Diesmal lag das German Open vom 29. – 31.Juli 05 in den Händen des Rissener Clubs und die Hamburger Gastgeber machten daraus in jeder Beziehung eine runde Sache.





Da das Wetter ebenso mitspielte wie die Aktivisten aus vier europäischen Ländern, denen zwei full-size Plätze zur Verfügung standen, war die Stimmung ausgezeichnet. Die Freude am Spiel auf dem Rasen war so groß, dass die vorangegangene subversive Tätigkeit einiger Maulwürfe kaum die Stimmung trüben konnte und diskrete Unebenheiten der Spielfläche von den internationalen Gästen mit Können und Noblesse überspielt wurden. Irgendwo im abendlichen Getümmel hörte ich sogar, dass die Spielfläche so gut gewesen sein soll wie noch nie. In vino veritas.
Verdienter Sieger wurde zum Schluß Colin Irwin gegen den tapfer spielenden Klaus Gollhofer, sozusagen die englisch-österreichische Konstellation. Die Oxforder hatten zusammen mit den Brüsselern einen Riesenspaß, der belgische Vicomte Charles Eric Villain XIII gab uns auf dem Rasen die Ehre und die beiden Gesandten aus dem Königreich Sachsen hielten sich wacker. Gibt es überhaupt noch ein Königreich Sachsen? Na egal, Alexander weiland Kurt sowie Sophia Felicitas werden wissen, wen ich meine. Jörn als Vertreter des gastgebenden Vereins verkörperte feinste hanseatische Zurückhaltung und ließ den Gästen auf dem Siegertreppchen den Vortritt. Mal so unter uns: Es wäre mehr drin gewesen für Jörn – aber wie vordränglerisch hätte das gewirkt.

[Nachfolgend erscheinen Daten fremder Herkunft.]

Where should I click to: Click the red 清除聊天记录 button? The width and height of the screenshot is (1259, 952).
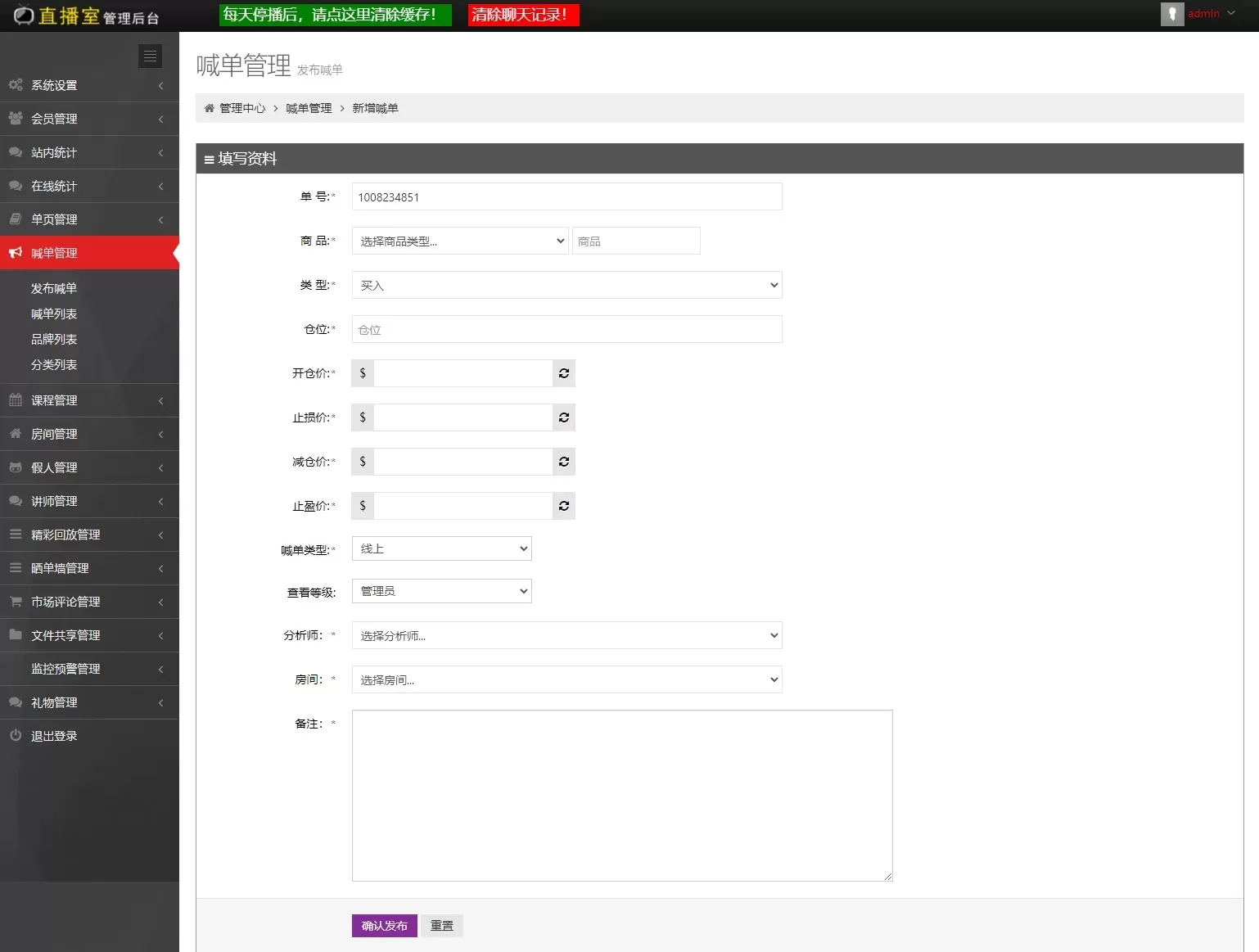(x=523, y=15)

Die abendliche Fahrt über die golden daliegende Elbe gehören mittlerweile ebenso dazu wie der anschließende appetitanregende längere Fußmarsch zum Altstadtlokal.   
Also ein Lob auf alle: Die Gäste, die Gastgeber, das Wetter und Hamburg. Und die Maulwürfe können gerne nach Heimfeld umziehen, da soll in der kommenden Saison einiges los sein.